We are at the beginning of the contract “roll” for April gold. This is the process by which “naked longs” must either sell the contract and close their gold position, or else buy a farther-out contract. “Naked shorts”, if there are any must buy the contract and either close their position or sell a farther-out contract. As we get close to expiration, the market makers will become less and less aggressive at maintaining the bid-ask spread. Selling by naked longs will increasingly press down the bid. Buying by naked shorts will lift the ask. A lower bid will give us a lower basis (for a refresher, click on the basis article linked in the previous paragraph). A higher ask will give us a lower cobasis.

So much for the theory that there are many naked shorts in the market. As with February, we see in April a falling basis along with a rising cobasis. Naked longs are much in evidence by the result of their selling (falling basis). Naked shorts? Not so much. The cobasis has risen to nearly 0.4%.

 Gold Basis and Cobasis

Letter Mar 8 Gold

In silver, the May contract is not yet in the “roll”. And we see the same pattern of falling basis and rising cobasis (as we did with March). Towards the end of the week, open interest began rising again, and we see that the cobasis (temporarily?) hit a plateau of 0. There still appears to be an expectation of a shortage and hence rapidly rising silver price, among silver speculators. They may be “buying the dip” using futures.

Silver Basis and Cobasis

Letter Mar 8 Silver

Certainly, silver is scarcer in the market today, than it was when we produced that video on January 23. And the price today is about 10% lower too. We can see the silver start to come out of the market beginning in the second week of February in the chart above. We will have another update next week!

5 replies
  1. allenching says:

    The number of long (be they naked or not) must be equal to the number of short (be they naked or not) in a particular contract. By fairly assuming the proportion of long which needs to roll is equal to that of short, a statement implying there is more naked long (..are much) than naken short (…Not so much) by observing basis near roll-over prime moment is, to me, difficult to be justified.

  2. JR says:

    “Certainly, silver is scarcer in the market today, than it was when we produced that video on January 23. And the price today is about 10% lower too.”

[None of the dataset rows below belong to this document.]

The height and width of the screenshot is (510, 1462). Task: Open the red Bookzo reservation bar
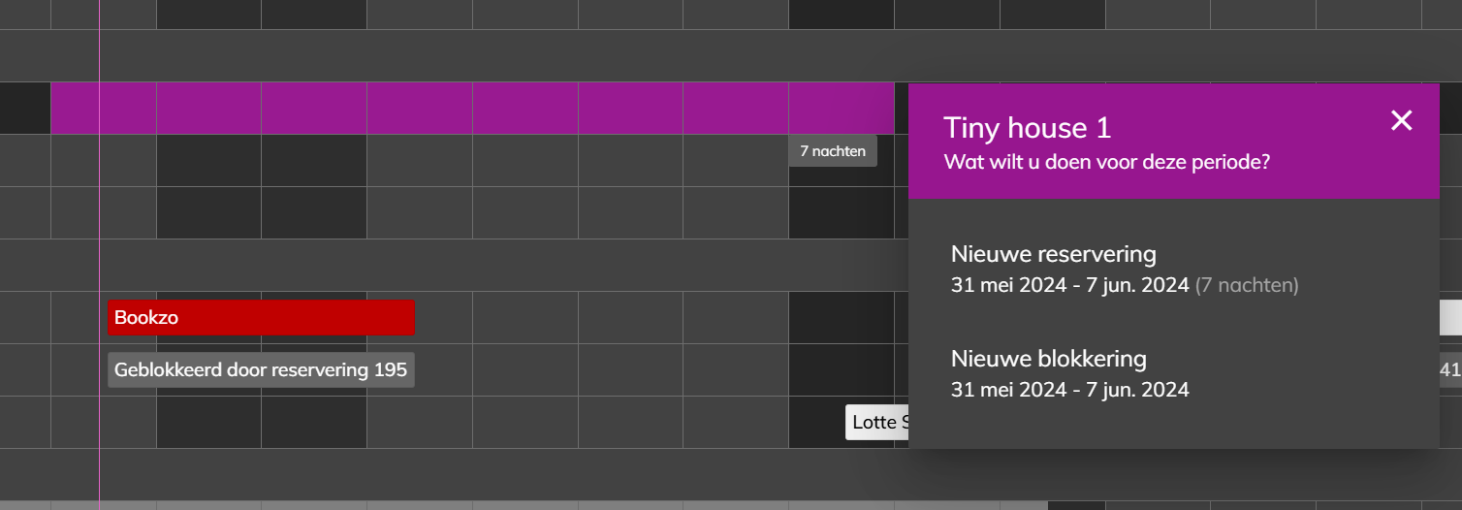pos(261,317)
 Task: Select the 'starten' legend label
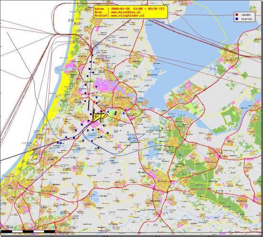(247, 19)
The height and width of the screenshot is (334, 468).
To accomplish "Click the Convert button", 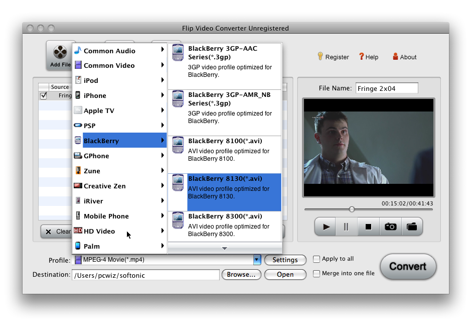I will pyautogui.click(x=408, y=267).
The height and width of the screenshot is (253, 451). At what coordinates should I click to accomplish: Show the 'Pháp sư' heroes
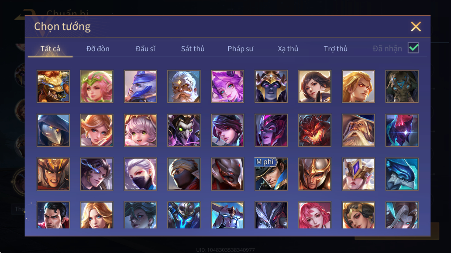(240, 49)
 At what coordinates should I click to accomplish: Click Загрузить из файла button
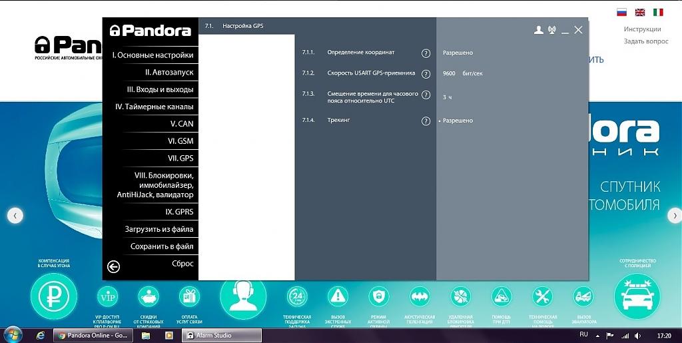159,229
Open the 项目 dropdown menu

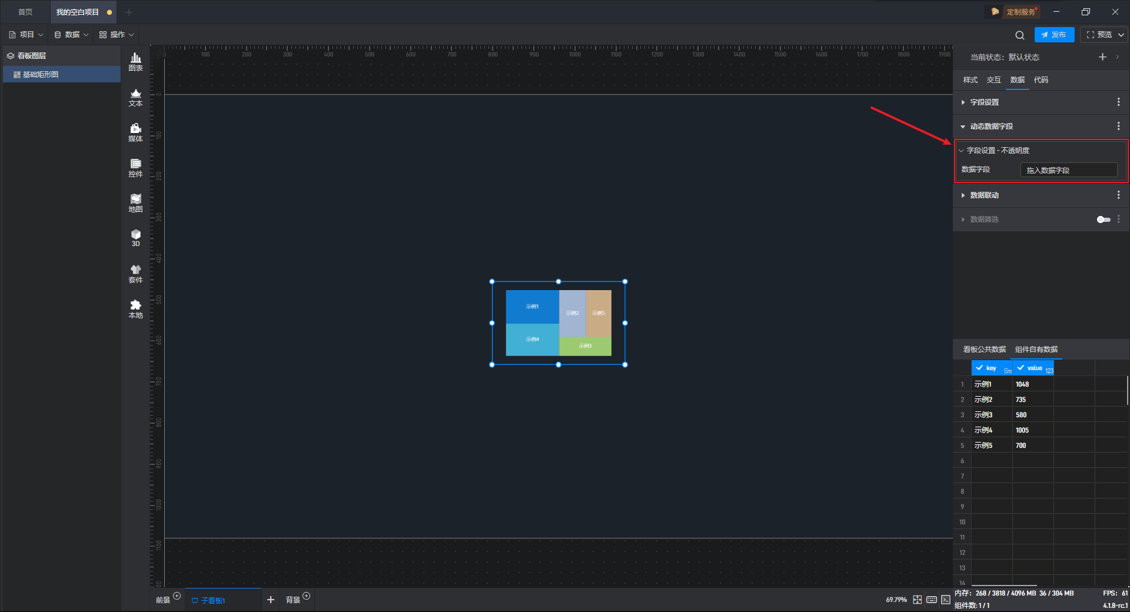click(x=26, y=35)
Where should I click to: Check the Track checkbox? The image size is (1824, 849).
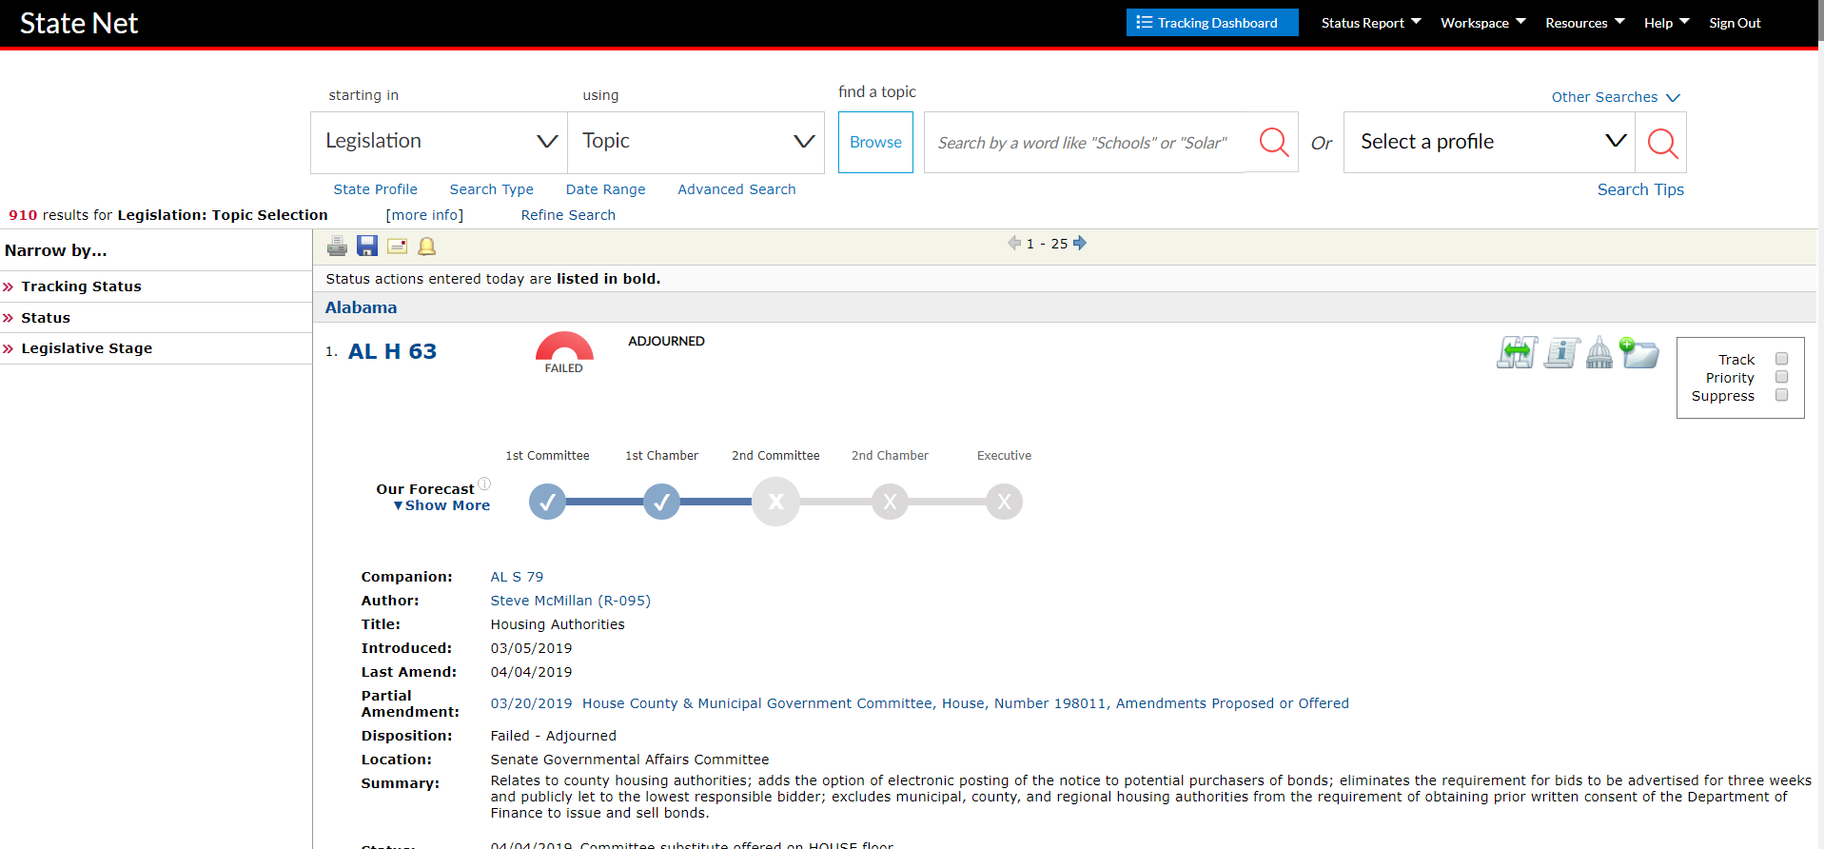coord(1782,359)

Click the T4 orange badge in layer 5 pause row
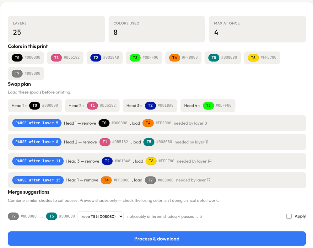tap(148, 123)
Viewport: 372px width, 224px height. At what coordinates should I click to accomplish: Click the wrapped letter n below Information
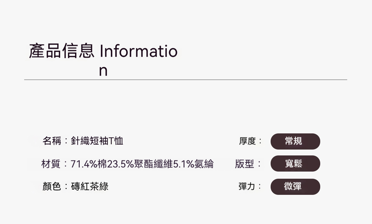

    That throws a spanner into the quantity theory.

    “Selling by naked longs will increasingly press down the bid”

    Naked longs are not going to undercut the bid, so doesn’t it really depend on the bid? That is, the price will only fall if the bid doesn’t at least remain constant. If there were ‘naked shorts’, wouldn’t the bid for futures rise with the need to ‘close out’?

  3. Keith Weiner says:

    allen: if the shorts are arbitrageurs, they have no urgency to buy the expiring month. They can just deliver the metal. If the longs are naked, they *must* sell the expiring month. And this is what the data shows.

    JR: naked longs won’t undercut the bid, they will accept it. The next bid in the stack is typically lower. If there were naked shorts, the *ask* would rise. With the expiring contract, the market makers are departing and so the bid-ask spread can widen significantly.

    • JR says:

      “The next bid in the stack is typically lower”

      That’s assuming the bid does not stay constant, that the ‘stack’ does not shrink. What I’m trying to say here is that it is the BID that has to fall for the price to fall.

      Whatever is the BID determines the price, not the ask, as indeed the “naked longs won’t undercut the bid”. The naked shorts might cause the ask to rise but that’s because they ‘add to the stack’, the bid rises & no long is going to undercut it.

      It is not just a minor detail either. It goes to the root of the matter. Supply does not directly influence the price. In the case of money, supply is irrelevant since money has constant marginal utility.